**Exercise brief**.
Rewrite the data beginning at the line that contains "Point to the M2 value 846.492" and ending after the line that contains "The image size is (480, 360). coord(186,74)", changing each "label" to "caption" and keeping everything else the same. Leave the pictures out of the answer.

A block of data
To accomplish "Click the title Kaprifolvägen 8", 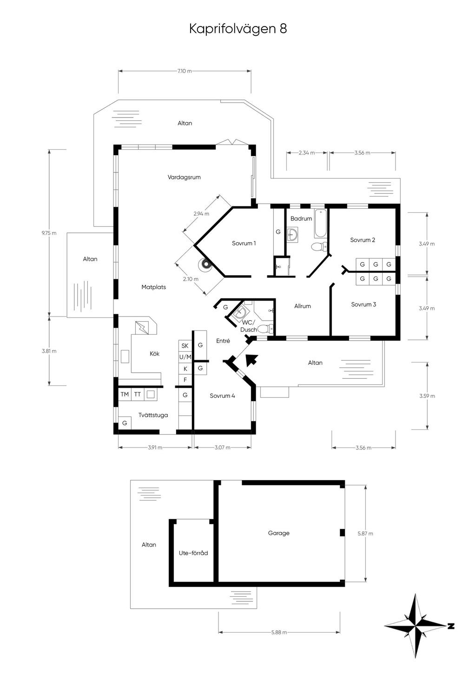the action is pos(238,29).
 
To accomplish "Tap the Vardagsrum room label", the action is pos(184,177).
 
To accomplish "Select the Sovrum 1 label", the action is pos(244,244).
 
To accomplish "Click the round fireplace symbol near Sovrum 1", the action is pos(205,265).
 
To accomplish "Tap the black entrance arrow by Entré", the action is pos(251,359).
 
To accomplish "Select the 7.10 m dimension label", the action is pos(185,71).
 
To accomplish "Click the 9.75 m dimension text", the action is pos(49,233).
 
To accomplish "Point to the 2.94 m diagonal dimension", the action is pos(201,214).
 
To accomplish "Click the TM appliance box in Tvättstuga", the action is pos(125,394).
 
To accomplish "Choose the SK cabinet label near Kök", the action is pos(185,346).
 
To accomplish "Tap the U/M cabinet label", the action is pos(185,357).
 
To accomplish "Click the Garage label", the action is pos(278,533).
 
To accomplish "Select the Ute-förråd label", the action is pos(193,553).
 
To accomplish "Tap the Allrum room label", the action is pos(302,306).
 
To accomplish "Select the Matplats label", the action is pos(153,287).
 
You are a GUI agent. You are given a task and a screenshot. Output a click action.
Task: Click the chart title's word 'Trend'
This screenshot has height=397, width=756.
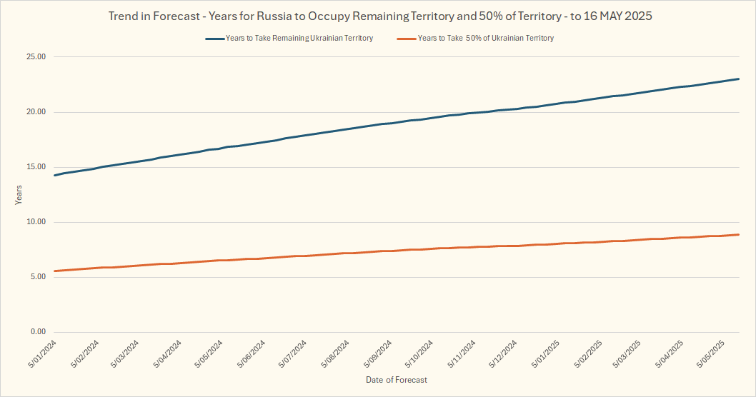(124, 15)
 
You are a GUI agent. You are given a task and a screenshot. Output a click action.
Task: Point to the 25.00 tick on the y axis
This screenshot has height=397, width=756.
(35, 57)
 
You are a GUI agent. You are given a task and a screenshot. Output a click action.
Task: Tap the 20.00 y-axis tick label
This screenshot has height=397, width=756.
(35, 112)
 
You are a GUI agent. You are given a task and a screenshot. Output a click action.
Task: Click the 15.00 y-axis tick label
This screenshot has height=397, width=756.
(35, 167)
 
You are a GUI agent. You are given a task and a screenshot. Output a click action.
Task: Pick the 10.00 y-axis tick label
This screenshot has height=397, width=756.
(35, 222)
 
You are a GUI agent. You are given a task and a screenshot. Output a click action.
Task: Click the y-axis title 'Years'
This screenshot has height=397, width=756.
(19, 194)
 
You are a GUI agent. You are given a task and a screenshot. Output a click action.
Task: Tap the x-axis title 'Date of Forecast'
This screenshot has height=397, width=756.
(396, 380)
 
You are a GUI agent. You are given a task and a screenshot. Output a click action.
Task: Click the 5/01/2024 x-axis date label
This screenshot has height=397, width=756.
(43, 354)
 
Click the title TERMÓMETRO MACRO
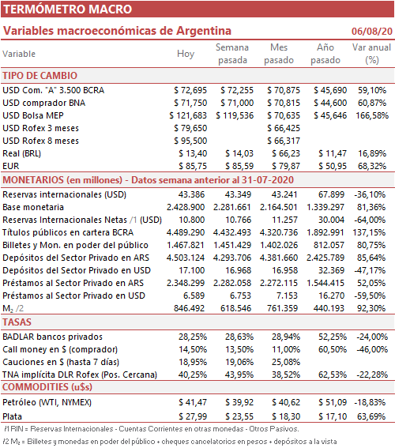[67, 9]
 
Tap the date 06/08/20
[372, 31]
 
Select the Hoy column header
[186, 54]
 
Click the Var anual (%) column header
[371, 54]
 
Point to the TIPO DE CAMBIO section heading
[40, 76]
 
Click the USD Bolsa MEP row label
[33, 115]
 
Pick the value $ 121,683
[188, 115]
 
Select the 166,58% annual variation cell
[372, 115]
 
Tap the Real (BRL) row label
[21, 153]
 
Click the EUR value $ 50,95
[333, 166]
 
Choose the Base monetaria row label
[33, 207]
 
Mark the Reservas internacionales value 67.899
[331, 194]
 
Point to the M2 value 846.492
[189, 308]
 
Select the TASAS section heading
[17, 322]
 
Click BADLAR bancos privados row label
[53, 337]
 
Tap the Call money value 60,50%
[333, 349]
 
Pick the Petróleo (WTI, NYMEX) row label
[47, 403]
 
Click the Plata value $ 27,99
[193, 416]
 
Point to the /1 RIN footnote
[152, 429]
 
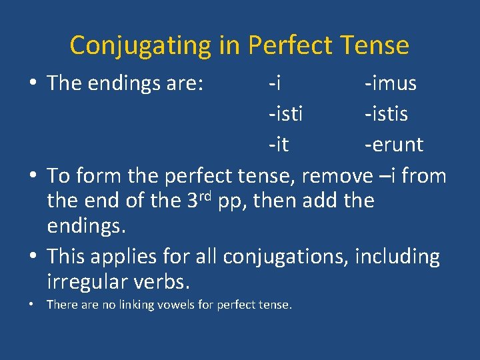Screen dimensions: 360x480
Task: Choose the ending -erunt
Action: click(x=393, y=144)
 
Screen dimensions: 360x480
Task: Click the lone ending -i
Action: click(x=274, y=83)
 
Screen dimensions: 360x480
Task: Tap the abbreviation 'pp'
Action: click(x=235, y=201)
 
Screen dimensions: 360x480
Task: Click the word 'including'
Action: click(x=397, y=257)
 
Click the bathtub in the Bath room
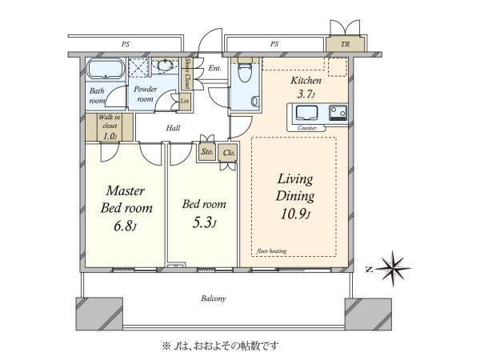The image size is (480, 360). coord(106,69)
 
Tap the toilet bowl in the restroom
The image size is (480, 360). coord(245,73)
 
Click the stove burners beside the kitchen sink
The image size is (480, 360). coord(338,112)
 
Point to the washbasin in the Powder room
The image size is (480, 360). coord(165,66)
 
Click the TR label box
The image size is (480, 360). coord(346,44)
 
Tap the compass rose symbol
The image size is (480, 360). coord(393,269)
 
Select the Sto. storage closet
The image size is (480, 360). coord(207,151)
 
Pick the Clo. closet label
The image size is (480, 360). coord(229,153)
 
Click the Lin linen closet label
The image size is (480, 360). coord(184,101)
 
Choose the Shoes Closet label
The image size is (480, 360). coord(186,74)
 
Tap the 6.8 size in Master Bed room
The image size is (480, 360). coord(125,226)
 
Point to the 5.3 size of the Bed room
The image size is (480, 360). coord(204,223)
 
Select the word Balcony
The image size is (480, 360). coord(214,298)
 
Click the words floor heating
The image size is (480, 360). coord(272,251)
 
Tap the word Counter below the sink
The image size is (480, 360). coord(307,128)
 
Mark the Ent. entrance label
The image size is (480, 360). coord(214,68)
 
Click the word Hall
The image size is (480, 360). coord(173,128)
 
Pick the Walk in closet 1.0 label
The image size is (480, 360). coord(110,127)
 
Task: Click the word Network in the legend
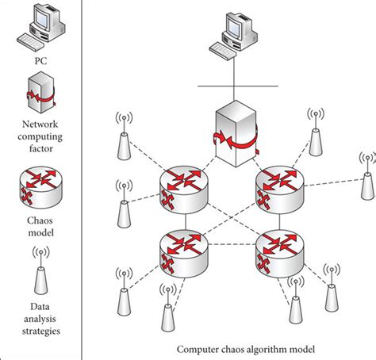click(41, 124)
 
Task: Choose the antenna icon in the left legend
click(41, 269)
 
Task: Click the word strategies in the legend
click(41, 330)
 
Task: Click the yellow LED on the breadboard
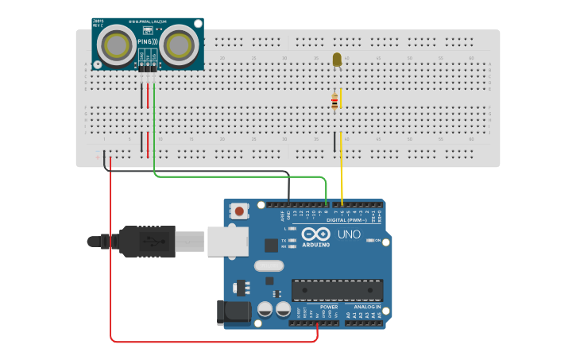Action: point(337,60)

**Answer for this exercise**.
Point to the M2 value 846.492
[189, 308]
 
Select the TASAS section heading
[17, 322]
 
Click BADLAR bancos privados row caption
[53, 337]
 
Tap the Call money value 60,50%
[333, 349]
 
Pick the Petróleo (WTI, NYMEX) row caption
[47, 403]
 
Click the Plata value $ 27,99
[193, 416]
 
Point to the /1 RIN footnote
[152, 429]
 
Screen dimensions: 360x480
Task: Choose the ending -erunt
Action: click(x=393, y=144)
 
Screen dimensions: 360x480
Task: Click the lone ending -i
Action: click(x=274, y=83)
 
Screen dimensions: 360x480
Task: Tap the abbreviation 'pp'
Action: click(x=235, y=201)
 
Screen dimensions: 360x480
Task: Click the word 'including'
Action: click(x=397, y=257)
 
Click the bathtub in the Bath room
The image size is (480, 360). coord(106,69)
 
Tap the toilet bowl in the restroom
The image size is (480, 360). coord(245,73)
 
Click the stove burners beside the kitchen sink
The image size is (480, 360). coord(338,112)
 
Point to the washbasin in the Powder room
The image size is (480, 360). coord(165,66)
 
Click the TR caption box
The image size is (480, 360). coord(346,44)
 
Tap the compass rose symbol
The image size is (480, 360). coord(393,269)
 
Select the Sto. storage closet
The image size is (480, 360). coord(207,151)
 
Pick the Clo. closet caption
The image size is (480, 360). coord(229,153)
 
Click the Lin linen closet caption
The image size is (480, 360). coord(184,101)
 
Choose the Shoes Closet caption
The image size is (480, 360). coord(186,74)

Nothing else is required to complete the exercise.